Stability and the Learning Rate Schedule
Training large models is numerically fragile. Loss spikes — sudden large increases in training loss — occur and must be handled without discarding days of computation. Practitioners monitor training loss curves closely and use checkpoint averaging or gradient clipping to stabilize. The learning rate — how large a step the optimizer takes after each gradient update — is critical. Too high and weights overshoot the optimum and diverge; too low and training is glacially slow. Modern practice uses a learning rate warmup: for the first few thousand steps, the learning rate increases linearly from near zero to a target value. This prevents early instability when model weights are random. After warmup, a cosine decay schedule gradually reduces the learning rate over the rest of training, allowing fine-grained convergence near the end. The AdamW optimizer dominates large-model training. AdamW is Adam (Adaptive Moment Estimation) with decoupled weight decay. Adam maintains per-parameter running averages of the gradient (first moment) and the squared gradient (second moment), using them to normalize each parameter's update. This adapts the effective learning rate to each parameter individually: parameters with consistently large gradients receive smaller updates, preventing them from dominating. Weight decay (L2 regularization) is added separately to prevent parameters from growing unboundedly. Checkpointing is saving the model weights, optimizer state, and training position periodically (every few hundred steps in large training runs). If a training job crashes — a common occurrence over multi-week runs — training resumes from the latest checkpoint rather than starting over.

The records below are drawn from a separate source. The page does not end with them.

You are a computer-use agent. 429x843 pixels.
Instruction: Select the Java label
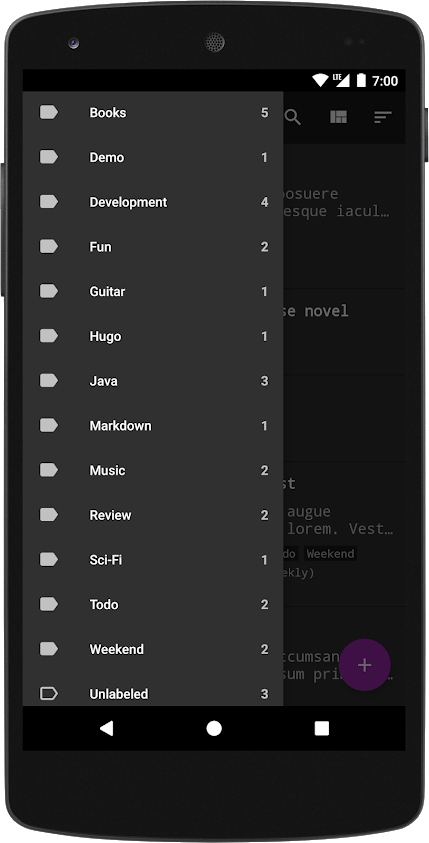[x=153, y=381]
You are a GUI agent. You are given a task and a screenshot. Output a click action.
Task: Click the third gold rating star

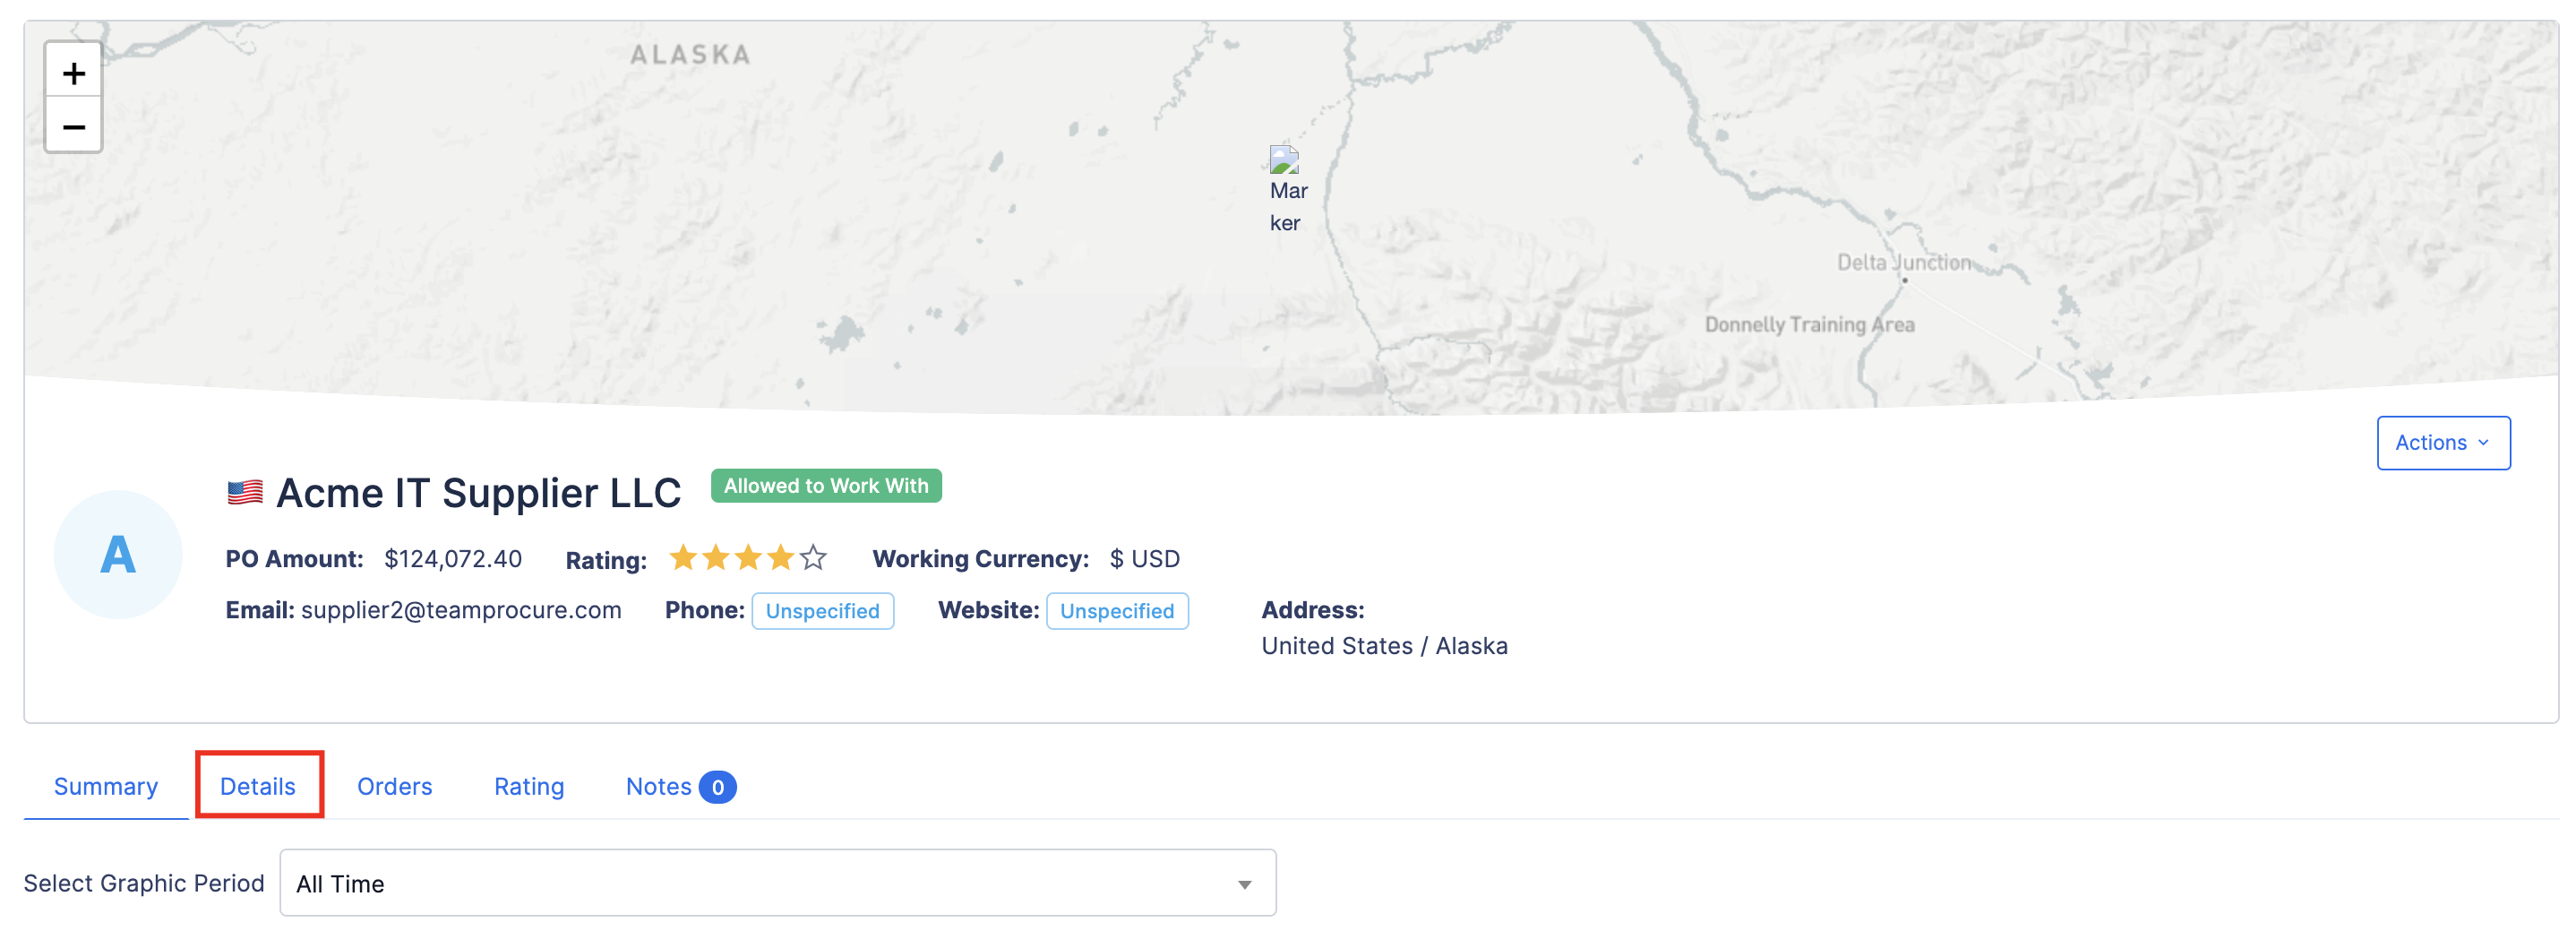[748, 558]
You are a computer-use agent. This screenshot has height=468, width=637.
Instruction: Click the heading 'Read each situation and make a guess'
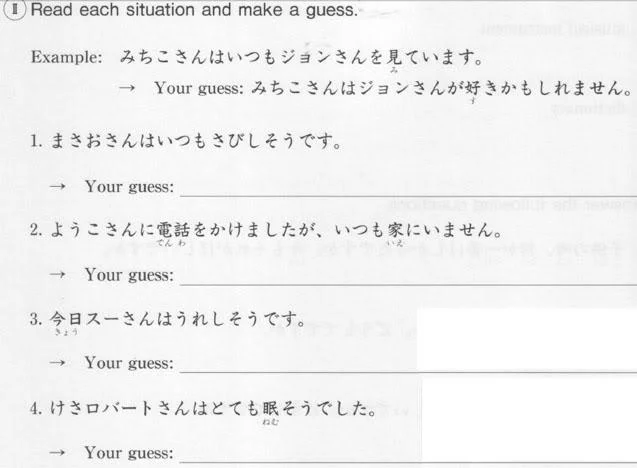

A training loss that decreases smoothly indicates healthy training. A loss that spikes, plateaus early, or oscillates usually indicates a learning rate problem, data issue, or numerical instability — not a fundamental problem with the architecture. Practitioners treat the loss curve as the vital signs of the training run.
Why does mixed-precision training use 32-bit floats for gradient accumulation even when forward passes use 16-bit?
A training run on 512 GPUs using data parallelism must communicate gradients after every step. Why is the speed of the GPU interconnect (NVLink, Infiniband) critical here?
Back-of-Envelope: Model Memory
- Step 1. GPT-3 has 175 billion parameters. Each parameter stored in 16-bit float takes 2 bytes.
- Step 2. Calculate how many gigabytes of memory the parameters alone occupy.
- Step 3. AdamW stores two additional vectors per parameter (first and second moment estimates), each in 32-bit float (4 bytes each). Calculate the additional memory for optimizer state.
- Step 4. Add parameter memory and optimizer state memory. How many A100 GPUs (80 GB each) are needed just to hold these?
- Step 5. In practice, activations and intermediate computations also consume memory. Discuss: why does training a 175-billion-parameter model require not just many GPUs but many GPUs with fast interconnects?